“¡Hoy es 23 de diciembre, mi amigo!”, dijo altanero el empleado tras su ventanilla. “Para terminarle el trámite… ¡déjese algo!”. ¿Alguien pasó por experiencias similares? Seguramente muchos, o todos los que están leyendo este texto.
La
corrupción no es un cuerpo extraño en las sociedades: es el pan nuestro
de cada día. Ello no pretende ser una justificación. Por el contrario:
pretende partir de su reconocimiento para ver cómo dar un combate con
posibilidades reales de éxito. Por
supuesto, hay grados de corrupción: lo que pide ese empleado para
terminar el trámite no es lo mismo que el 20% que exige un ministro para
otorgar una millonaria obra de infraestructura que demorará un año en
terminarse. Pero que hay corrupción por todos lados: ¡no hay dudas!
Fidel Castro, aún en ejercicio de la presidencia en Cuba hace algunos
años atrás, la tuvo que denunciar explícitamente, y eso no significa el
fracaso de los valores socialistas.
Reconocer que está entre nosotros, que
está instalada como posibilidad cultural de todos los seres humanos, no
es declararse rendido ante ella. Que la corrupción existe, que tiene un
peso considerable en la dinámica de las relaciones humanas, que ha
estado presente en muchas civilizaciones a través de la historia según
se desprende de su estudio, todo ello debe ser nuestro punto de
arranque. La cuestión es ¿qué antídoto le anteponemos? O más aún: ¿es
posible combatirla? ¿Hay antídoto?

OBJETIVO
Cita textualmente el tramo del texto sobre la corrupción que va desde "Fidel Castro, aún" hasta "combatirla? ¿Hay antídoto?".

ENTRADAS DEL CONJUNTO
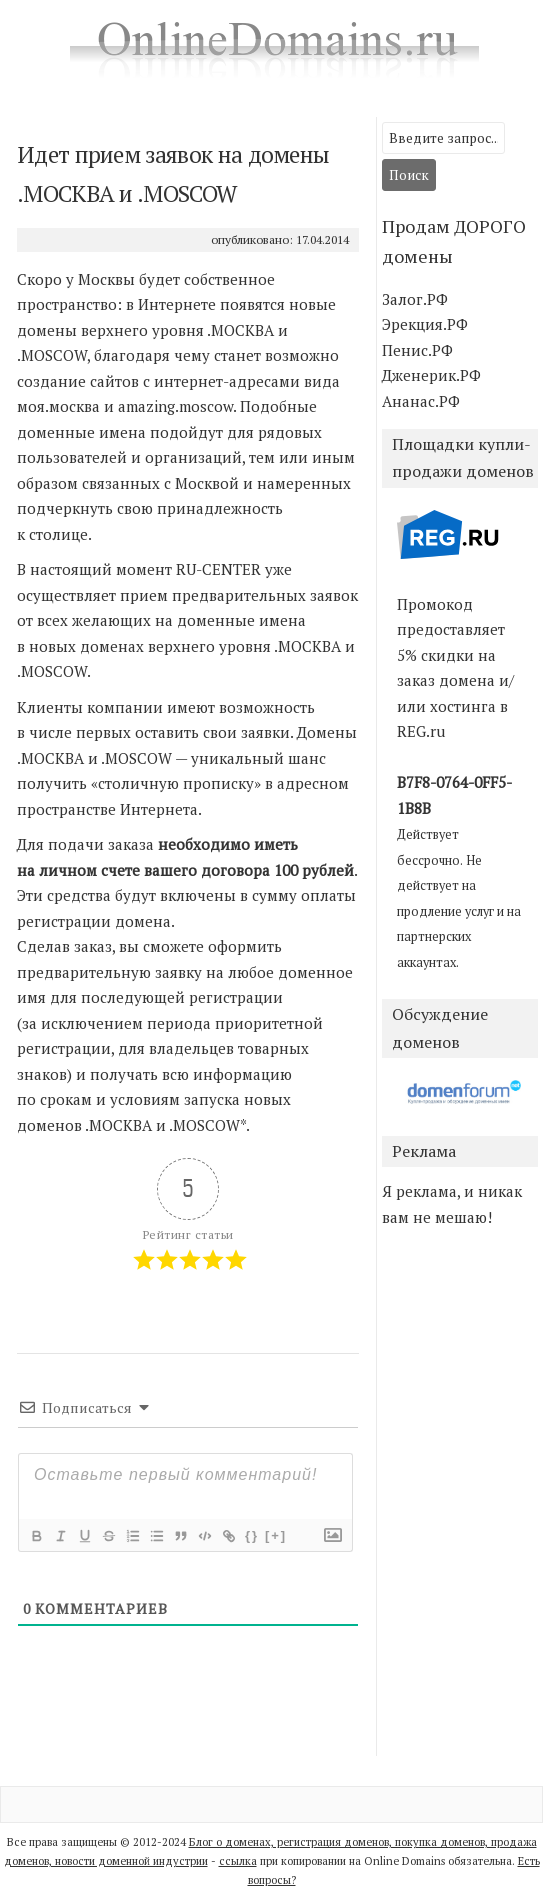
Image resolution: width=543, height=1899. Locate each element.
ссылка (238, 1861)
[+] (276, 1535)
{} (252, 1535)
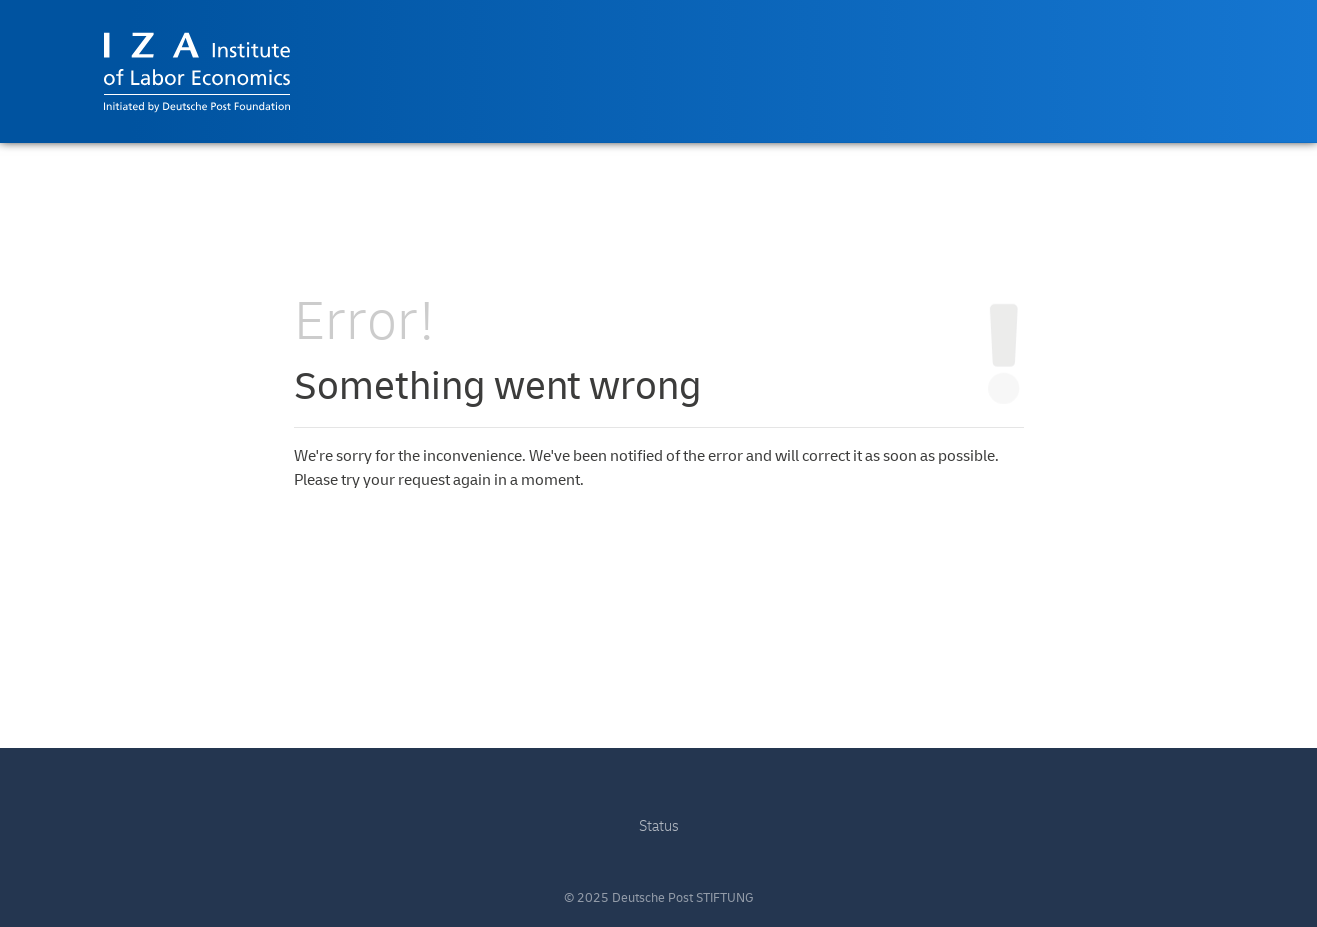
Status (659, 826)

RESULTADO
Fidel Castro, aún en ejercicio de la presidencia en Cuba hace algunos
años atrás, la tuvo que denunciar explícitamente, y eso no significa el
fracaso de los valores socialistas.
Reconocer que está entre nosotros, que
está instalada como posibilidad cultural de todos los seres humanos, no
es declararse rendido ante ella. Que la corrupción existe, que tiene un
peso considerable en la dinámica de las relaciones humanas, que ha
estado presente en muchas civilizaciones a través de la historia según
se desprende de su estudio, todo ello debe ser nuestro punto de
arranque. La cuestión es ¿qué antídoto le anteponemos? O más aún: ¿es
posible combatirla? ¿Hay antídoto?